Awesome
Alexa Morse-Coder Skill
This skill is both - a fun skill with lots of features for the Morse-Coder community as well as reference implementation for Alexa Tellask SDK and Alexa States SDK.
User features
- Encode first names : Say "Encode" followed by a given name of your choice and Alexa plays back the name in Morse-Code.
- Morse exercises : Alexa tests your Morse comprehension skill by playing back Morse codes of random words and asks you to decode and say the word.
- Letter cards : Whenever a Morse-code is played back on the Echo an image is returned in the Alexa app showing letter-cards you can use to solve an exercise or to improve your comprehension.

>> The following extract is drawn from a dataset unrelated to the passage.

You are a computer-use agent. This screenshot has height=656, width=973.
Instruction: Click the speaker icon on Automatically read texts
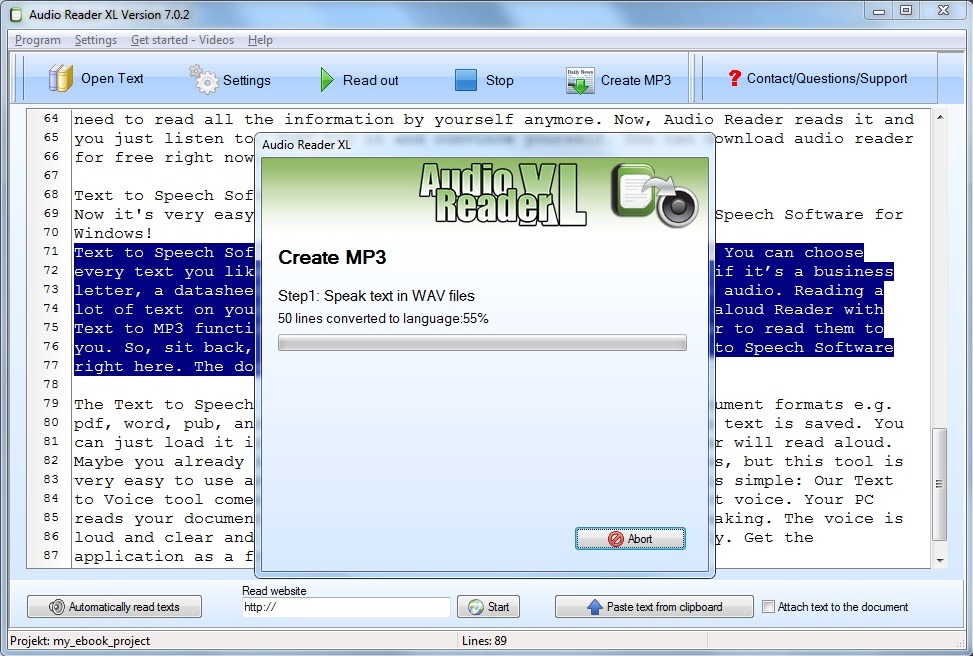[x=57, y=607]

- Highscores : Completed exercises gets you points resulting in your personal score. Earned points depend on length of a word, playback speed and number of retries. The highest score among all users will be obtained and rewarded by Alexa.

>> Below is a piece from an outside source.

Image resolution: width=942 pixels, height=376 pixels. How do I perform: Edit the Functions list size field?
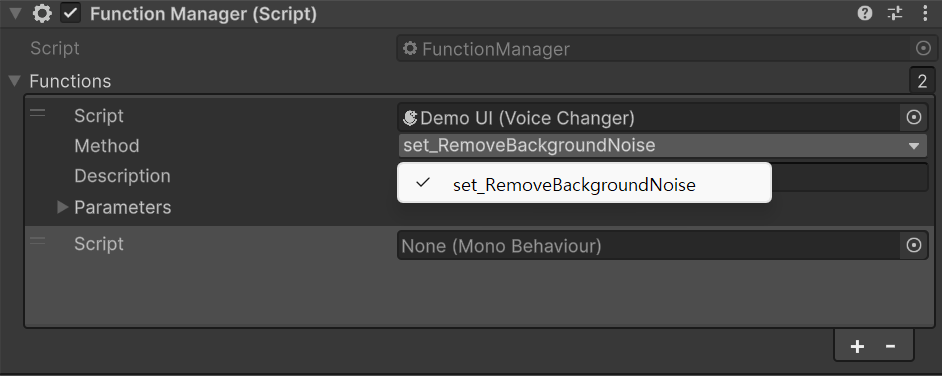tap(922, 81)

- Adjust playback speed : The speed a Morse code is played back in all of the aforementioned features can be adjusted. Speed of Morse code is measured in words per minute (wpm). The skill allows any speed in between 9 and 30 wpm. "Speed up", "Slow down" or "Set speed to twenty words per minute_" are typical utterances to alter speed.
- Farnsworth mode : Farnsworth can be enabled when Alexa plays back Morse code. Farnsworth puts longer pauses between the single signs in a code with reducing the wpm of the spaces by 7.
- Permanent settings : Playback speed, Farnsworth mode, Personal score and some other settings made by the user will be saved by the skill so they are still available on the user's next session.
- Multi-language support : The skill is available in German, American and British English.
- Multivariant speech : Alexa has a lot of ways to express herself and to provide the same information with different response utterances. It never gets boring to communicate with Alexa over this skill.
- Device integration : It is a hidden feature to demonstrate how to easily integrate IoT devices like the Raspberry-Pi-powered Lightbox - returning a Morse-code as light-signals.
Technical solution
The skill relies on several AWS cloud services. #####AWS Lambda A Lambda function handles all incoming speechlet requests. It also receives the locale on each request so it returns speech in the corresponding language. #####AWS DynamoDB This NoSQL database stores information about settings and score of all users. To optimize performance the Lambda function caches static information in the Alexa session which persists throughout a single user session. All information which is persisted either permanently or temporarily is referred to as state. Alexa States SDK makes it easy to hold this state in Java POJOs and manages their state with _AlexaStateHandler_s which hide most of the complexity on reading/writing to/from data stores like DynamoDB or S3. In this case AWSDynamoStateHandler is leveraged to manage permanent state in a DynamoDB table. #####AWS EC2 This skill also relies on a Spring Boot Java application which is accessed by the Lambda function through a REST over HTTP interface. EC2 is the virtual instance this application is hosted. The REST-API takes an exercise word and generates the Morse-code on-the-fly. The result is an MP3-file it stores in an S3 bucket and two images (the letter cards for the Alexa app). The URLs of those files is returned to the Lambda function. #####AWS IoT If the user enabled the device integration feature this skill creates a user-specific thing shadow in AWS IoT. By updating the shadow state with the encoding information of an ongoing exercise, an MQTT message is propagated to a topic IoT devices are subscribed to.